Altered glucose metabolism and proteolysis in pancreatic cancer cell conditioned myoblasts: searching for a gene expression pattern with a microarray analysis of 5000 skeletal muscle genes

Abstract

Background and aims: We verified whether conditioned media (CM) from pancreatic cancer cell lines (MIAPaCa2, CAPAN-1, PANC-1, BxPC3) alter glucose metabolism and gene expression profiles (microarray experiment with a platform of 5000 skeletal muscle cDNA) in mice myoblasts. Methods: Myoblasts were incubated with control or pancreatic cancer CM for 24 and 48 hours. Results: Lactate significantly increased in CM compared with non-conditioned myoblasts. No variations in expression levels of the main genes involved in glycolysis were found in CM myoblasts. Propionyl coenzyme A carboxylase and isocitrate dehydrogenase 3 beta genes, which encode enzymes of the tricarboxylic acid cycle, were overexpressed, while IGFIIR and VAMP5 genes were underexpressed in CM myoblasts. PAFAH1B1 and BCL-2 genes (intracellular signal transduction) and the serine protease cathepsin G (proteolysis), were overexpressed in CM myoblasts. Tyrosine accumulation in CM myoblasts suggested that proteolysis overcomes protein synthesis. Sorcin, actin alpha, troponin T1, and filamin A were underexpressed in CM myoblasts.
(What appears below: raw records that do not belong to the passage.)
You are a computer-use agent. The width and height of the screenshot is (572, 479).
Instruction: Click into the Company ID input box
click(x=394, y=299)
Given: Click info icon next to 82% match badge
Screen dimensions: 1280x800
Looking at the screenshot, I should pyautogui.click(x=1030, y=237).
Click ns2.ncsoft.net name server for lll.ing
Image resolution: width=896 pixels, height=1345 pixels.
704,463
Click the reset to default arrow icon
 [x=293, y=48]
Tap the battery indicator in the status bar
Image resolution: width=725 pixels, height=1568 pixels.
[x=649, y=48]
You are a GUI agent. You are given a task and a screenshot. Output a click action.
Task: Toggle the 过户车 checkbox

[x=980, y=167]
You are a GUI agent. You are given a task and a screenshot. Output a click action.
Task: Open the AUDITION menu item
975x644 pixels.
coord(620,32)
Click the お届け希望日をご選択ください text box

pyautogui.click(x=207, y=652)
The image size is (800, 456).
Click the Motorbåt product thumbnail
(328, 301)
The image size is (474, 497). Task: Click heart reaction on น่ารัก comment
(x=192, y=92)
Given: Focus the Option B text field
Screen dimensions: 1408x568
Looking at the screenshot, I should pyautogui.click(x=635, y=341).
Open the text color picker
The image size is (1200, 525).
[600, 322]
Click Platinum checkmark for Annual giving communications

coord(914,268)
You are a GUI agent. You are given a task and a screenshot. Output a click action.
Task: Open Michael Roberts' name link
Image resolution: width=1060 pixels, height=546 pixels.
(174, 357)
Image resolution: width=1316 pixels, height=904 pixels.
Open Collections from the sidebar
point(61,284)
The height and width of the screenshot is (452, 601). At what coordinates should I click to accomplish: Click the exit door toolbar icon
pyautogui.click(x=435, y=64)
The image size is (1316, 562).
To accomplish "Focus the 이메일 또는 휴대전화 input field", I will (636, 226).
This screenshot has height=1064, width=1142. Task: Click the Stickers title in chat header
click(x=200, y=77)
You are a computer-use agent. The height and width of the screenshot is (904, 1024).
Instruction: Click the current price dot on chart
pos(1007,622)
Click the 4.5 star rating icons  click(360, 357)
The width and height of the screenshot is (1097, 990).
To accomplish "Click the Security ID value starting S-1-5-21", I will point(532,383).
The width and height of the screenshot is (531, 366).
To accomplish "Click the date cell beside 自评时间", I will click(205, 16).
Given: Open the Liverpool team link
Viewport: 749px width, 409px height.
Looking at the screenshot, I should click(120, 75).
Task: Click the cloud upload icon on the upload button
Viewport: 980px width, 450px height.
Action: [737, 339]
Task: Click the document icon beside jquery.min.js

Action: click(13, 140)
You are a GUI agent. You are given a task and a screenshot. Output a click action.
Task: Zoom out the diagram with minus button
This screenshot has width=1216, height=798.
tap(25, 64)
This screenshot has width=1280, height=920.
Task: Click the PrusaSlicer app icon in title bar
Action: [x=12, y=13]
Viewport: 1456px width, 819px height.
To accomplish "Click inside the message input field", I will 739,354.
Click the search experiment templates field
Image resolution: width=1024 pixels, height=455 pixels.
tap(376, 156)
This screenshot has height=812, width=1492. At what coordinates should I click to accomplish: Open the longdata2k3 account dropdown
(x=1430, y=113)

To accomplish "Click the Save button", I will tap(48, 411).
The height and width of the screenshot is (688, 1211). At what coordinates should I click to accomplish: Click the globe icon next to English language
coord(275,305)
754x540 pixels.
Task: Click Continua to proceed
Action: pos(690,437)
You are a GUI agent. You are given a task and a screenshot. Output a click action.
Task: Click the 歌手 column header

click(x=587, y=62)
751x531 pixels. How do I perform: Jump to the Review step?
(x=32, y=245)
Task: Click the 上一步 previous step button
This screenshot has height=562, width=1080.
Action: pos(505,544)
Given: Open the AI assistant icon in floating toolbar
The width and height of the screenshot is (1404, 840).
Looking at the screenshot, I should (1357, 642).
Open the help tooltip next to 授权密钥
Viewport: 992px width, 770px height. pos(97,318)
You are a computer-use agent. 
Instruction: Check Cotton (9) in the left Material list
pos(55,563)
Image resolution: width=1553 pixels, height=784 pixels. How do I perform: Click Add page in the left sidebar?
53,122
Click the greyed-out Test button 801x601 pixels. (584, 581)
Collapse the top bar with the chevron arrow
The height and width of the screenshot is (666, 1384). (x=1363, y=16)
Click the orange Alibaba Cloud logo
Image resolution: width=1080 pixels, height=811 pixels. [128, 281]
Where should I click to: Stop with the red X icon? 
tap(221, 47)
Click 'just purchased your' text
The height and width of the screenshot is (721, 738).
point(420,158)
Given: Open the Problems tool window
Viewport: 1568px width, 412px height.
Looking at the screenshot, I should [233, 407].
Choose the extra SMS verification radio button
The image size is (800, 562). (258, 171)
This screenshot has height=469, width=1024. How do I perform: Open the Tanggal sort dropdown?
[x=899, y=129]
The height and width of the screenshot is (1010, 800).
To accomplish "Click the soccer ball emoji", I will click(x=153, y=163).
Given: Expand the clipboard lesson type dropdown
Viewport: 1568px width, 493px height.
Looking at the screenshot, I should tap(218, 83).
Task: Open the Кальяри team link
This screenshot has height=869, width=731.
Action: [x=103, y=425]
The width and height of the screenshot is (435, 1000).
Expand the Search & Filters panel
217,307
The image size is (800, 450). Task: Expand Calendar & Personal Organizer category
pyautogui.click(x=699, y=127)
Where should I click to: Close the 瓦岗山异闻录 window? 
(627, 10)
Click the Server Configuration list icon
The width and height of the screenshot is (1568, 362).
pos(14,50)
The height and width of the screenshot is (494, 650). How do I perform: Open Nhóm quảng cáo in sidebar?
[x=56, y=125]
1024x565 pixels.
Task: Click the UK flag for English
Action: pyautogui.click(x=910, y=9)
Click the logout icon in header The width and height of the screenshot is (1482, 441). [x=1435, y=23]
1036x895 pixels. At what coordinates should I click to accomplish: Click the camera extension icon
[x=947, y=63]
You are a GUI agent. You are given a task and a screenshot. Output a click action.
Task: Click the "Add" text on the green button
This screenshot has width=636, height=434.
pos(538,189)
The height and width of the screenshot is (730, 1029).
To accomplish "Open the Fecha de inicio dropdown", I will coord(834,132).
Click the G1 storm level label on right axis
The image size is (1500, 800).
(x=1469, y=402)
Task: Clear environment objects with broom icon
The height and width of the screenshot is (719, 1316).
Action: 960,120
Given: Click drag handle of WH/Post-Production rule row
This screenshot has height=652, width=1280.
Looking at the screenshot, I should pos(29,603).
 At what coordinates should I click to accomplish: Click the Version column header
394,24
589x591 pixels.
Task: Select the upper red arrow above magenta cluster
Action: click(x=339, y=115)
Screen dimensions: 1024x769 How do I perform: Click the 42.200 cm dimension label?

Conclusions: Our findings demonstrate that pancreatic cancer cell conditioned media enhanced lactate production and induced proteolysis, possibly by altering expression levels of a large number of genes, not only those involved in protein biosynthesis and degradation or glucose metabolism, but also those involved in the tricarboxylic acid cycle and in vesicle traffic.